Since the highest Ar–Ar-based age estimate for Landes is younger than the highest measured for Caddo County, and since the cooling rate of metal is determined to be lower for Landes than that for Caddo County, it was inferred that Landes was the more deeply buried of the two, both pre-disruption and post-reassembly of the IAB planetesimal (Vogel and Renne, 2008). In contrast to these meteorites, they demonstrated that the Ar–Ar-based age of Campo del Cielo reflects resetting in a more high-temperature thermal environment, probably at a deeper burial location pre- and/or post-reassembly.

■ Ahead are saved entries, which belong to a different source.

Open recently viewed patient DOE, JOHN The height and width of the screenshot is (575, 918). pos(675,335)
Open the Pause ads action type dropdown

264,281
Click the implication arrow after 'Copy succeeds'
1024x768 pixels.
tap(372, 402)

Bogard et al, (2005) calculated the absolute I–Xe retention age relative to the Shallowater standard (4.5623 ±0.0004 b.y.) to be 4.5579 ±0.0001 b.y. (given that cooling was initiated 4.53 b.y. ago with an I–Xe closure temperature of 1100°C). In addition, they calculated the K–Ar closure age of Caddo County to be ~4.507 b.y.; a lower limit of 4.536 (±0.032) b.y. was calculated in a separate study (Vogel and Renne, 2006). Caddo County had a minimum preatmospheric diameter of ~40 cm, and a cosmic-ray exposure age, based on 3He, 21Ne, and 38Ar in metal, of only ~2 m.y., which is significantly less than that of other IAB irons and the winonaites (Vogel and Leya, 2008). The specimen of Caddo County pictured above is a 19.6 g etched partial slice.